Оксюморон в природе и культуре

«Смерть живописи» в XXI веке, о которой так долго предупреждали постмодернисты, по-видимому, отменяется. Другой вопрос, какой её быть, каковы её язык, приёмы и идея, отличающие наше время от эпохи Рембрандта или Сезанна. Предыдущее столетие поставило во главу угла, с одной стороны, нарочитую узнаваемость созидаемого на холсте мира, а с другой — некоторую недосказанность, недоработанность, незаконченность как намёк на то, что творение продолжается. Текущий век требует, как кажется, определённости, законченности высказывания и параллельно — нового взгляда на обыденность, поиск волшебного в привычном, тайного в явном. И каждый культурный живописец отвечает на этот вызов умением переработать собственной рукой и сознанием тот сегмент традиции, который физически ощущает своим.

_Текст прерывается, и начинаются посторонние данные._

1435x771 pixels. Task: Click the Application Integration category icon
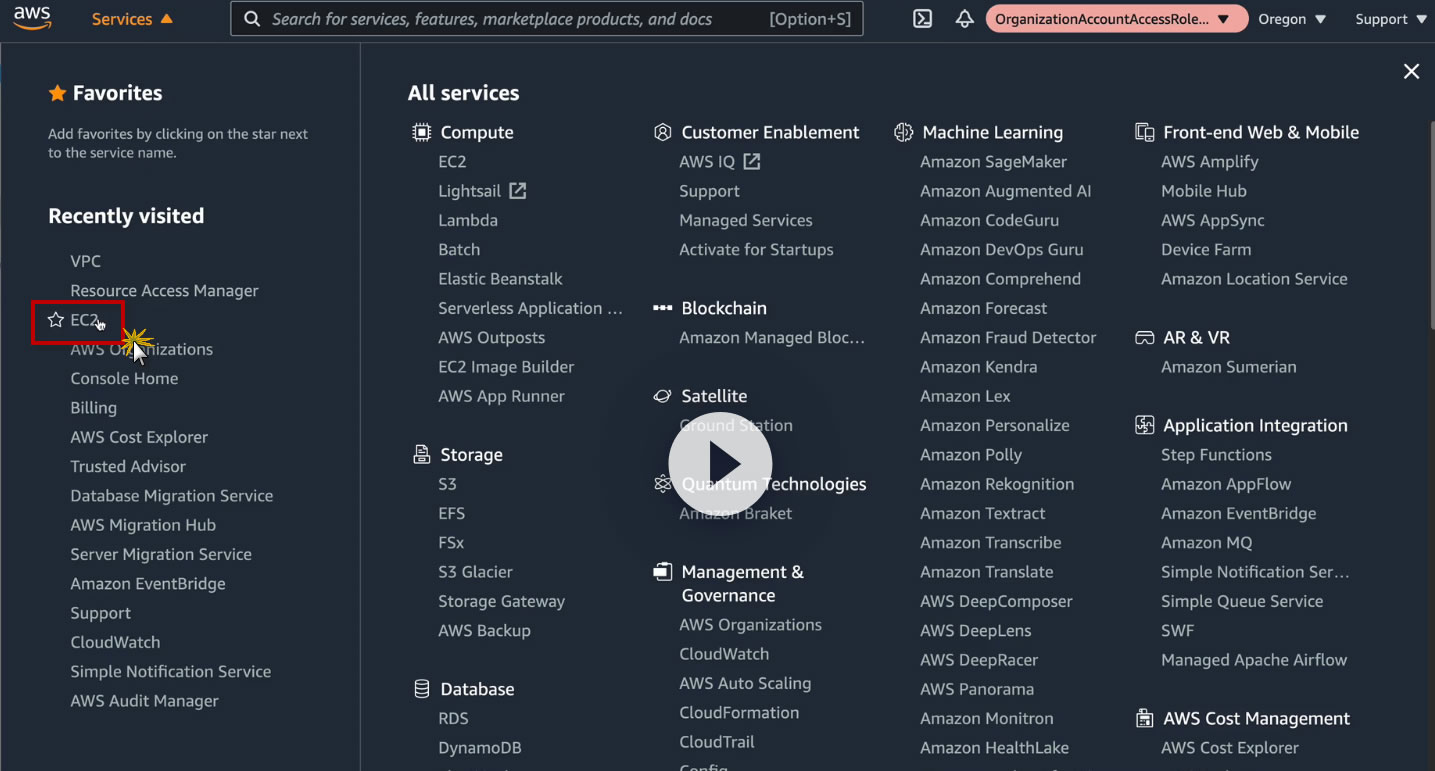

Для живописца Семёна Агроскина естественно жить в мире светотени и создаваемого ею бесконечного объёма, глубокого пространства, зачастую — в сериях разных лет — данного с необычных ракурсов. В серии «Плохая видимость» ситуация усложнена тем, что окружающий мир в целом ряде работ дан фронтально. Особенно это заметно на урбанистических пейзажах. Прямой взгляд на явление — из окна ли, из внутреннего ли пространства личности, которое тоже есть «окно», какая-то рамка, мировоззренческая или физическая, — исключает, казалось бы, разомкнутость и многосмысленность самого явления (так бывало в работах Михаила Рогинского). Но очертания «второй природы» горожанина, укрупнённые и не оставляющие места на холсте ни человеку, ни зачастую даже земле или небу, у Агроскина стёрты и нерезки, и ни градирни, ни мосты, ни трубы не равны самим себе. Дым, этот «туман наоборот», то же самое делает с деревьями в природе «первой». Всё превращается, скорее, в некоторые внутренние формулы постижения внешнего мира, это столь же явления, сколь и мысли о явлениях.
Туман — это Тёрнер, а Тёрнер — это туман, дымка, взвесь морских капель, и как вот уже лет 50 нельзя думать о «просто розе», так и о самодовлеющей атмосфере вне эстетики великого англичанина сегодня думать нельзя. Но помещение внутрь волшебного фонаря массивных и заведомо «некрасивых» городских реалий — задача смелая, и в данном случае она выполнена. Агроскин никуда не уходит от того, что видит (как, собственно, и ещё один последовательный создатель образа современного города, Феликс Бух), но при этом остаётся в том культурном месте-времени, в котором ему так комфортно пребывать. Это философская живопись, медитация, осуществлённая широким мазком, захватывающим больше, чем физически занимает места.
И ограниченный фрагмент перерастает свои границы. Так работает оксюморон, этот змей, пожирающий собственный хвост, помещённый в ландшафт XXI века и не забывающий, что ничего завершённого на свете не существует.